I reckon superusers will have the option to force 2FA upon all users, won't they? So far it sounds like this bit is not yet implemented, 

I don't plan on forcing the option, though had thought that when enabled, we'd give them a login warning notification asking them to enable it, every time they login. I haven't come across any services that forces me to 2FA yet, though I know some companies require it internally. But I think it might depend on the 2FA method being used before you could say if it would be a good idea to force it or not. There are times where you might want to disable 2FA temporarily too. So I think it's best to let the user control it, and maybe annoy them a bit with warnings when they aren't using it. But this is one of those things where I think we'll start fairly simple, but then start fine tuning the options according to what we find are the needs of people using it. 

Quote

Why does it need to be in the core and not a module ?

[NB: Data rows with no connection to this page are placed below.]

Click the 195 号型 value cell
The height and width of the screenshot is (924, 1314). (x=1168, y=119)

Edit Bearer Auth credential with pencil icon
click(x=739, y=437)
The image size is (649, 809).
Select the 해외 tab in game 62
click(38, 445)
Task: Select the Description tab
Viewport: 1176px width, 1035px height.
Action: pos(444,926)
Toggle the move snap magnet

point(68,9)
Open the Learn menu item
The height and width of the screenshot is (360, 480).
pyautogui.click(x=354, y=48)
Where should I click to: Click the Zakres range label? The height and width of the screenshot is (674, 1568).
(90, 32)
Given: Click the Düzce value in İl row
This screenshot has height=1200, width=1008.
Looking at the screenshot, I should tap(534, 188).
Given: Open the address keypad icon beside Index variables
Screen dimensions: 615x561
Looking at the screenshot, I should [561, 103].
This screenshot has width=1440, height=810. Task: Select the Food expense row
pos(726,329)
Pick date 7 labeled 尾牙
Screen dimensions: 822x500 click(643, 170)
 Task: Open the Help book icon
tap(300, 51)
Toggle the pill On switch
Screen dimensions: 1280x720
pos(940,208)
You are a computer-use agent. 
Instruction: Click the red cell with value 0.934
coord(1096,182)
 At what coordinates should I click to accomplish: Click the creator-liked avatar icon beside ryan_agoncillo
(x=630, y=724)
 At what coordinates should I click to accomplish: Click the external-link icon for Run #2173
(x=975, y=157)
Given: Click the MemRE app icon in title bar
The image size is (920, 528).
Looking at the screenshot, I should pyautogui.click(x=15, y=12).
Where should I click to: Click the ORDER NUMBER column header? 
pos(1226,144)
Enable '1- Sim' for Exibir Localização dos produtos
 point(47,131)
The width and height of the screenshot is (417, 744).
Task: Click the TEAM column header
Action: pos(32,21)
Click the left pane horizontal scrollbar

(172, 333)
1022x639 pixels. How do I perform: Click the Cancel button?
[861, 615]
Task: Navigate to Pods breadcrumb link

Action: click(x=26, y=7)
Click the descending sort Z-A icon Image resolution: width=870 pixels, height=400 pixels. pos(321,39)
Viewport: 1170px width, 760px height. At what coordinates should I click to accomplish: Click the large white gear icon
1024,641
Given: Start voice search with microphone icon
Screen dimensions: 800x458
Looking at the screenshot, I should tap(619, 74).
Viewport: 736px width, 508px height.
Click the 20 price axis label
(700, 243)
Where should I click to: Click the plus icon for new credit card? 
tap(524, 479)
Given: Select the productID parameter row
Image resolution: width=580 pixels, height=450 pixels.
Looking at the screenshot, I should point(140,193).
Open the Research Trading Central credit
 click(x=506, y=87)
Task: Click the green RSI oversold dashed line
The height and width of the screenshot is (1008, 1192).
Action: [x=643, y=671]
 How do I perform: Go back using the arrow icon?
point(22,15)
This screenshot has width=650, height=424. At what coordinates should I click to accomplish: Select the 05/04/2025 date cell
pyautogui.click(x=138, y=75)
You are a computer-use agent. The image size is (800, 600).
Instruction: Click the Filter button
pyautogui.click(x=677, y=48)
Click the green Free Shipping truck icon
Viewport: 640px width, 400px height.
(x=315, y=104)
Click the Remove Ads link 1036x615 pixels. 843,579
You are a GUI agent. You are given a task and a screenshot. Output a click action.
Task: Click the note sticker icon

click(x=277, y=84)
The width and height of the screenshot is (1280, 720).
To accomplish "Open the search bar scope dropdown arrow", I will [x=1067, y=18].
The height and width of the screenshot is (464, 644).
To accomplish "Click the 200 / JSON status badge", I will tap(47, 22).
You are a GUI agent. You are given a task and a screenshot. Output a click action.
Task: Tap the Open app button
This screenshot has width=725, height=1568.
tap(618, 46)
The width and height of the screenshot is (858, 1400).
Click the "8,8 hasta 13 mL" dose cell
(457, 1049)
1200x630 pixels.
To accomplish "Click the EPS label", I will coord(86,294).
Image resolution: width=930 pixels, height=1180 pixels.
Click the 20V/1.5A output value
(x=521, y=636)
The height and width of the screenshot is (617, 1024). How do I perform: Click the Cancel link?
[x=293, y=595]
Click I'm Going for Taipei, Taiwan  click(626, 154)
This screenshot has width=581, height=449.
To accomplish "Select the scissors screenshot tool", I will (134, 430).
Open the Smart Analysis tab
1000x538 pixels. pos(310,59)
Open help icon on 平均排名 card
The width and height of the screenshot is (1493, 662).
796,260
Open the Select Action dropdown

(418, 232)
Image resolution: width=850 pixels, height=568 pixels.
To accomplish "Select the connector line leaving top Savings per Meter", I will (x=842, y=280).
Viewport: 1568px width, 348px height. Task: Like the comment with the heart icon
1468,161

I think support in the core is consistent with PW's strategy of making security the top priority. I think we are soon reaching the time (or already have in some cases) where 2FA is considered essential in order for an online application to be taken seriously as having an emphasis on security. I consider it essential for any other online account I maintain (as I imagine many do), so it should be in PW too. If we step outside the security aspect, I think it also builds trust and checks boxes for a lot of bigger companies that may be considering PW or comparing to other options. 

The support and interface for it will be in the core. The implementation of the interface will be in modules. There will very likely be one implementation module included in the core, though I'm not 100% positive on that yet. Either way, I'll be building and maintaining at least one of the modules that supports it. 

Quote

Tried to download the Google authenticator but comments show that it is not very popular among users. One of the most common complains is that you will lose all your keys when you switch to a new phone and then you cannot login all the 2FA accounts.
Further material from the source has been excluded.